◆ TASK ◆
For this exercise, reproduce the records exactly as they stand and do not carry any images over.

=== Section Start ===

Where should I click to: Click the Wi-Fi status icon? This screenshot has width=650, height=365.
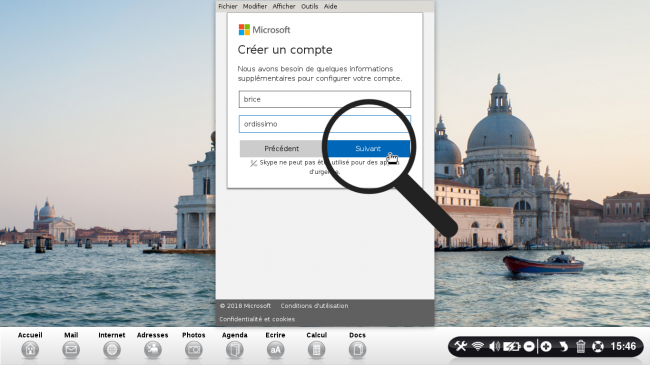point(478,346)
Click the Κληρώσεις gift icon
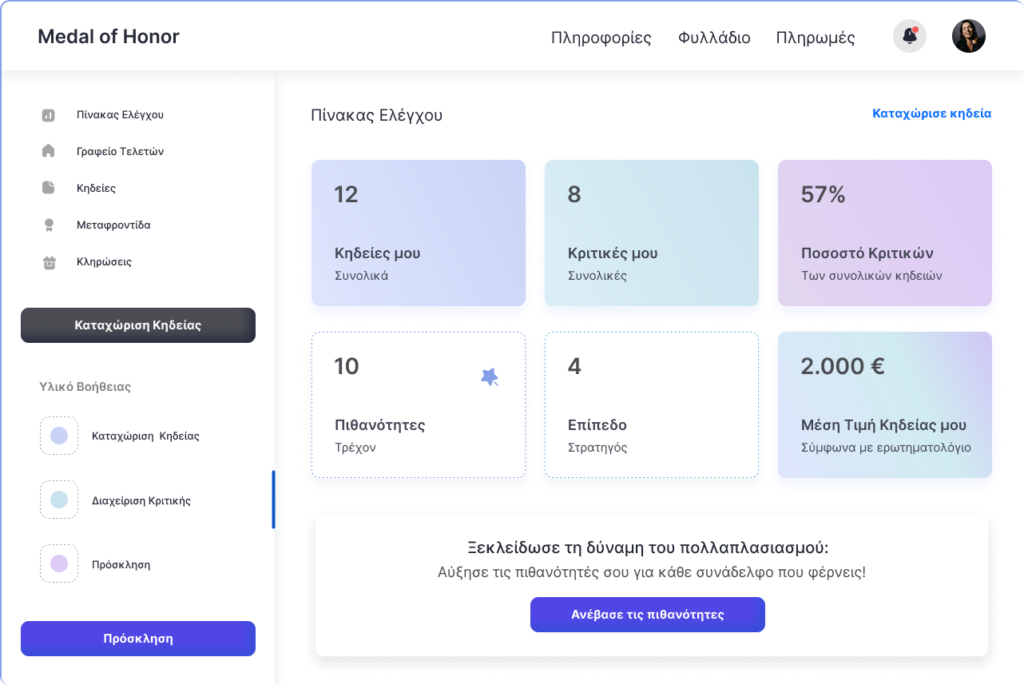This screenshot has width=1024, height=685. pyautogui.click(x=48, y=262)
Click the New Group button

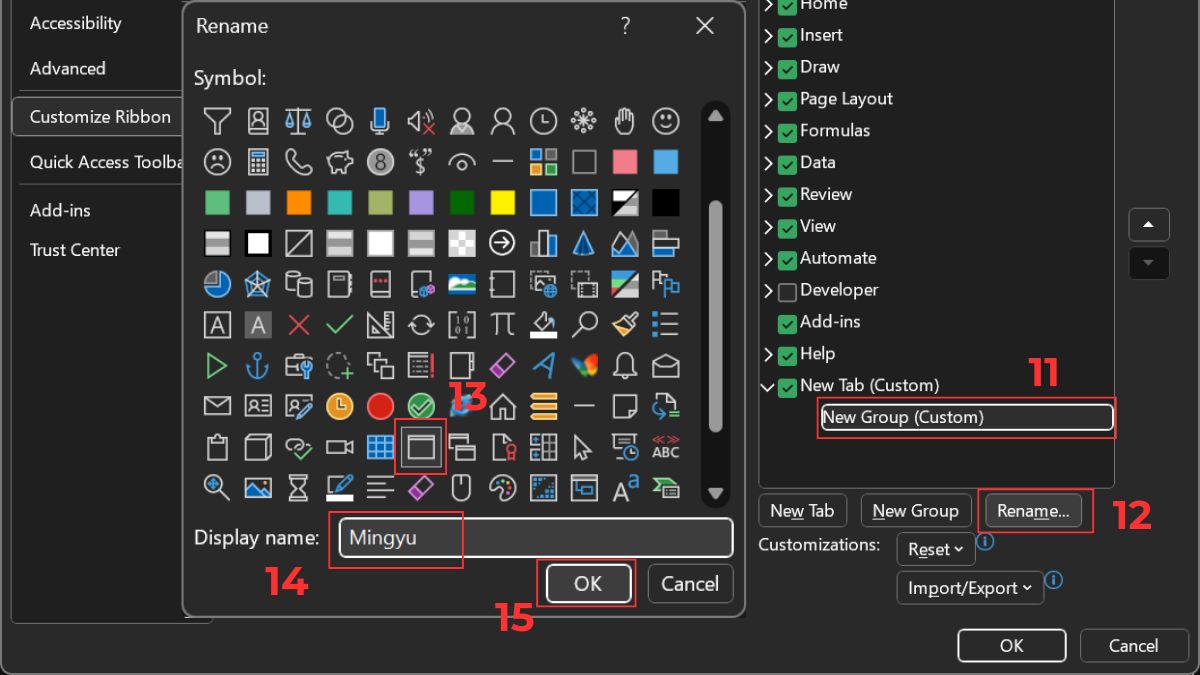click(916, 510)
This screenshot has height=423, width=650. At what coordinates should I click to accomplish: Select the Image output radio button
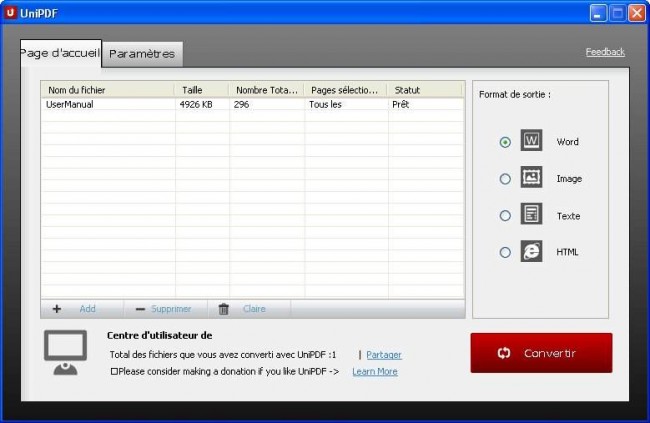click(505, 179)
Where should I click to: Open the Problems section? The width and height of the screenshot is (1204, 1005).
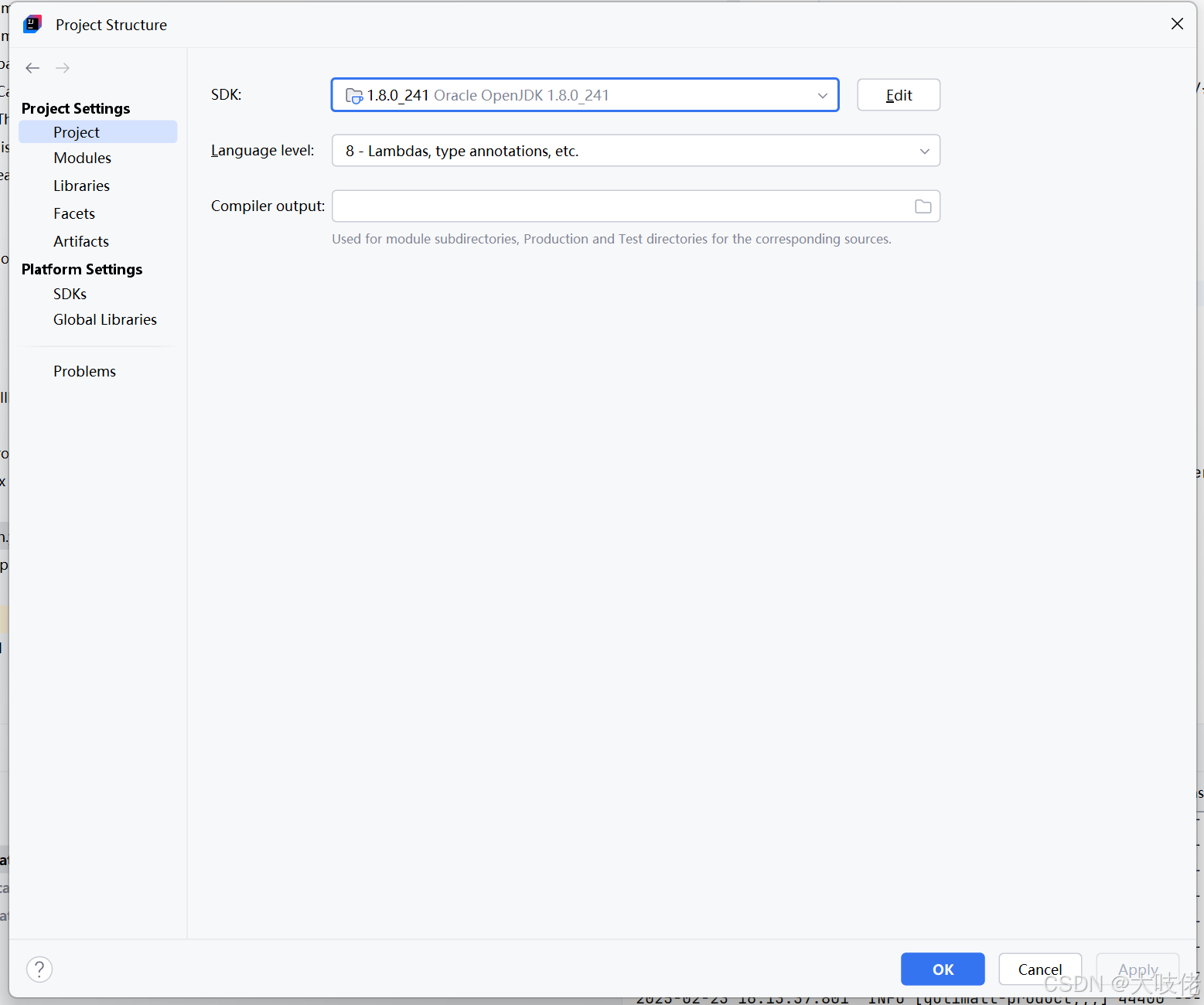point(84,371)
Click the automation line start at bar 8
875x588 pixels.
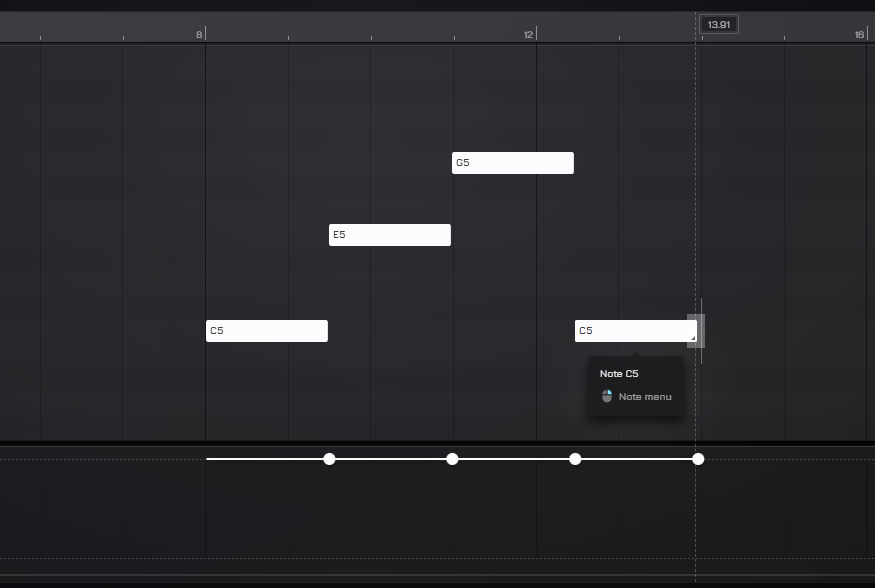click(208, 459)
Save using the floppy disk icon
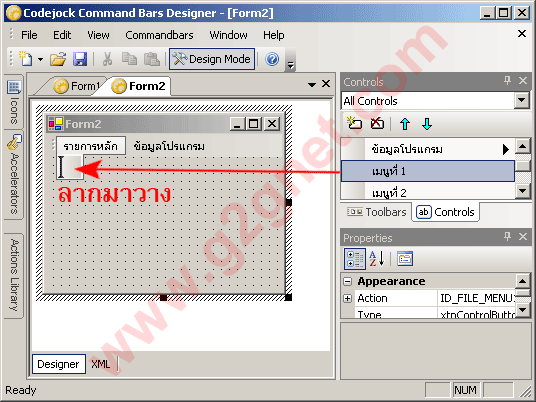Image resolution: width=536 pixels, height=402 pixels. coord(80,59)
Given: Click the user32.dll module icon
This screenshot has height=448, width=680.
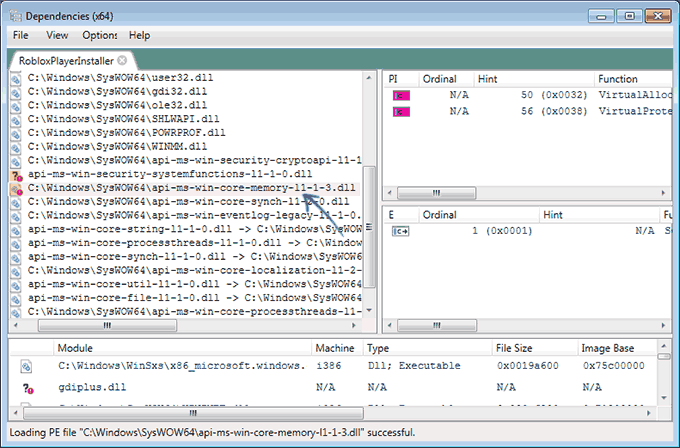Looking at the screenshot, I should click(x=17, y=77).
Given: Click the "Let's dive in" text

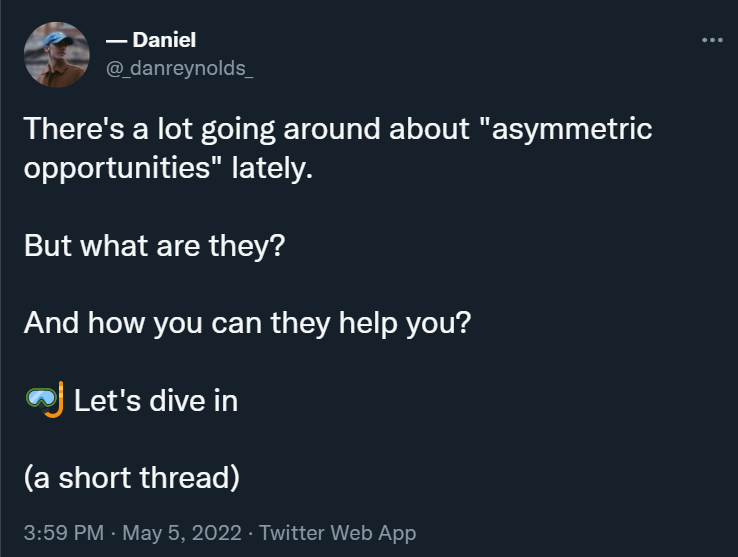Looking at the screenshot, I should (155, 400).
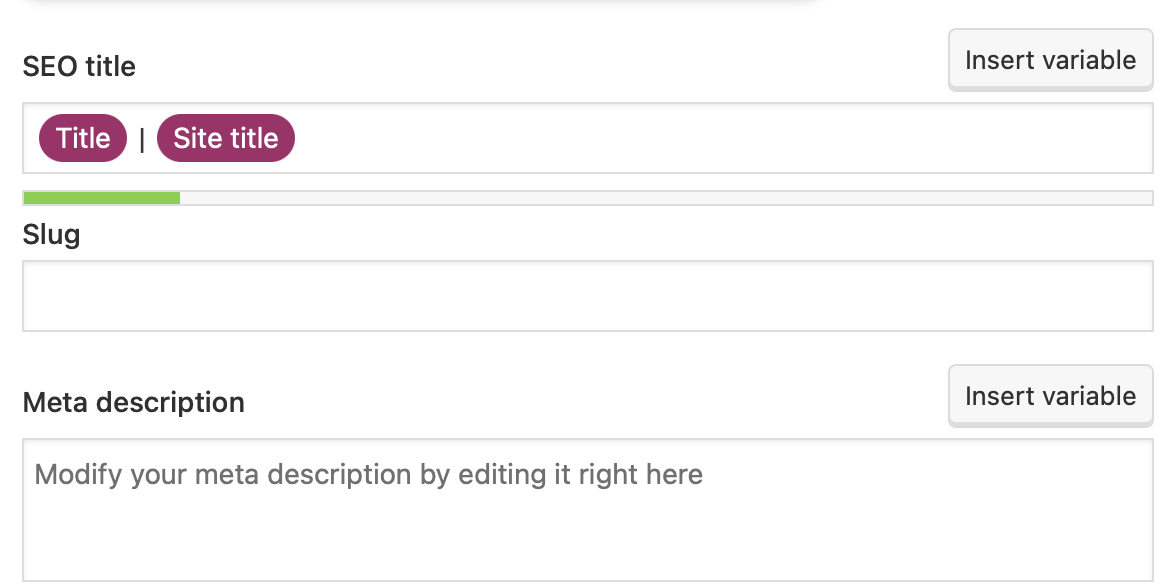Place cursor in the SEO title field
The height and width of the screenshot is (587, 1170).
(600, 138)
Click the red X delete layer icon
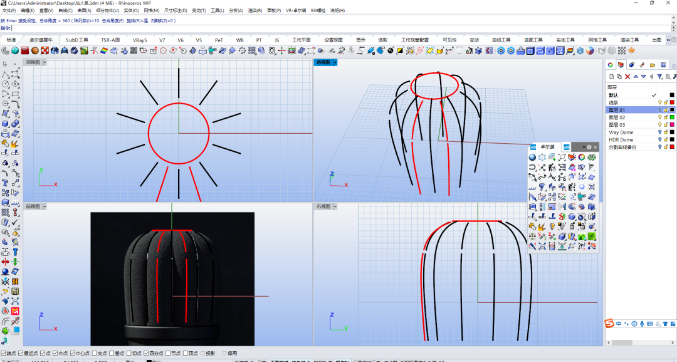Image resolution: width=677 pixels, height=362 pixels. (x=627, y=76)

=== Section End ===

◆ COMPLETED TASK ◆
Where should I click to: Click the Wi-Fi status icon? This screenshot has width=650, height=365.
point(478,346)
Click the Κληρώσεις gift icon
This screenshot has width=1024, height=685. pyautogui.click(x=48, y=262)
Click the New Group button

click(916, 510)
This screenshot has height=423, width=650. At what coordinates should I click to accomplish: Select the Image output radio button
click(505, 179)
Where should I click to: Open the Problems section? The width and height of the screenshot is (1204, 1005).
point(84,371)
Click the automation line start at bar 8
875x588 pixels.
click(208, 459)
Save using the floppy disk icon
Image resolution: width=536 pixels, height=402 pixels. coord(80,59)
Given: Click the user32.dll module icon
This screenshot has height=448, width=680.
Looking at the screenshot, I should click(x=17, y=77).
Given: Click the "Let's dive in" text

Looking at the screenshot, I should (155, 400).
Place cursor in the SEO title field
The height and width of the screenshot is (587, 1170).
(600, 138)
Click the red X delete layer icon
Image resolution: width=677 pixels, height=362 pixels. (x=627, y=76)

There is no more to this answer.